The proposal to make this article be about the social concept is completely backwards from where we need to go. — SMcCandlish ☺ ☏ ¢ ≽ʌⱷ҅ᴥⱷʌ≼ 07:07, 20 July 2015 (UTC)
- This debate actually died weeks ago. I say let's slap a merge tag on this thing and move the most relevant material to the animal breed article. Montanabw(talk) 23:05, 20 July 2015 (UTC)
- I agree.·maunus · snunɐɯ· 07:11, 21 July 2015 (UTC)
Proposal: Merge to Breed
- The following discussion is an archived record of a request for comment. Please do not modify it. No further edits should be made to this discussion. A summary of the conclusions reached follows.
- There is consensus not to merge the two articles. Closed early per WP:SNOW. The two articles describe clearly different subjects. Kraxler (talk) 13:05, 23 July 2015 (UTC)
I propose we merge this article to Breed, since there is little to nothing to suggest that "race" and "breed" is used in separate senses in contemporary biology.
- Survey
- Support as proposer.·maunus · snunɐɯ· 07:22, 21 July 2015 (UTC)
- Oppose. Breeds are made by humans; races are natural phenomena. Sminthopsis84 (talk) 14:50, 21 July 2015 (UTC)
- Support: In animals, we have breeds and species/subspecies. An animal "race" is just another word for a breed. Most of the time when a European word gts translated "race", it is a word that refers to an animal breed. (Example Andalusian horse aka Pura Raza Española.) (Those who disagree and wish to make the argument that "races" are natural and have DNA differences, then that argument, is, essentially, that an animal "race" is just another word for species/subspecies). If any selective breeding is involved, it's clearly a breed. If it's a more natural or feral process, then we have a landrace. But let's merge this article. Montanabw(talk) 06:40, 22 July 2015 (UTC)

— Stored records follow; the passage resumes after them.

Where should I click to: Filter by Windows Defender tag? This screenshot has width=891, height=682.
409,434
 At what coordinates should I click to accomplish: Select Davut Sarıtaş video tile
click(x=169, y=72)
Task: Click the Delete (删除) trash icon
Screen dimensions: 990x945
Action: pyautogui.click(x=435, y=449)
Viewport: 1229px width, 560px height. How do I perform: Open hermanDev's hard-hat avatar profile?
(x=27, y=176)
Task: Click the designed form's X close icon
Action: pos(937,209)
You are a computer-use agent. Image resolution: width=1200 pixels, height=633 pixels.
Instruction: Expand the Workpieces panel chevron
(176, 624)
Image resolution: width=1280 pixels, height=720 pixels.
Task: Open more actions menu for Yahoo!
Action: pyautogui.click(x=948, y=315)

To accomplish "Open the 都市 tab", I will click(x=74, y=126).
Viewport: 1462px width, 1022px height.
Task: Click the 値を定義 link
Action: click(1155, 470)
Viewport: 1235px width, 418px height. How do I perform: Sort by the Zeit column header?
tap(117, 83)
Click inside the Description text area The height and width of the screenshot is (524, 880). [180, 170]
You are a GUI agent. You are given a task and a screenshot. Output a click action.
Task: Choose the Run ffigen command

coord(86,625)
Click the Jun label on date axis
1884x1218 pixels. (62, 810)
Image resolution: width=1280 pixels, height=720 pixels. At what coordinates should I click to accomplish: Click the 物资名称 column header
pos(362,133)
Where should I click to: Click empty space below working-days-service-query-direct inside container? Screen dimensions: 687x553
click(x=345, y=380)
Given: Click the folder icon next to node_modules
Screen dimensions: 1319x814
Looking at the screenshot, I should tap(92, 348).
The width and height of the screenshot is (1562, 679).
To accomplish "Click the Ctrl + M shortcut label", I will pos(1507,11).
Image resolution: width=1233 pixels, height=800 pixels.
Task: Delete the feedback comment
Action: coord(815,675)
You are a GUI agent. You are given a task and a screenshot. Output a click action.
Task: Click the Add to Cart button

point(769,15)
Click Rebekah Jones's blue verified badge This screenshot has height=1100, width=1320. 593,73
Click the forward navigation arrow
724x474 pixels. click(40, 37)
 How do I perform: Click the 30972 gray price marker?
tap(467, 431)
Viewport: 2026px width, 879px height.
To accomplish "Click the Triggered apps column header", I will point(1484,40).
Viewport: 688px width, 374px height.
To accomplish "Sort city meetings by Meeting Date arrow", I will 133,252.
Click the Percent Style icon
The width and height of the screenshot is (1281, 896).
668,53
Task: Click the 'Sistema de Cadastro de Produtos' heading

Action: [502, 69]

- Oppose, and move to Race (taxonomy): While use of "race" in biology (in English) is obsolete, and it was sometimes also used imprecisely to mean "breed", by other people than taxonomists, this article is about the taxonomic term. The difference between them was concisely pointed out by Sminthopsis84, above. "Breed" does not apply to anything but domesticates, and (in English) "race" in the taxonomic sense doesn't apply to breeds except occasionally in an incidentally overlapping sense, the way subspecies sometimes does.
This should move to Race (taxonomy), since the present title is an ambiguous un-disambiguation (humans are biological, but this article doesn't apply to them).
The #1 reason this article's topic is notable is direct involvement of the use of this term by taxonomists (as a category in natural taxonomy, not as any way of saying "domesticated breed"!) in the 19th century in the formulation of the early (now also obsolete) concept of human "races" in early, pre-genetics anthropology, which led directly to a lot of really, really terrible socio-political consequences we are still living with. A concise but important Featured Article can and should be written about this. I even took an entire university class about the history of this (at UNM in 2009 or 2010). I'm not certain why it has not received the development it needs, but it would be absurd to merge this to Breed. They are not the same topic. Just because two words are about two categorizations of organisms doesn't make them synonymous (shall we merge phylum and cultivar?)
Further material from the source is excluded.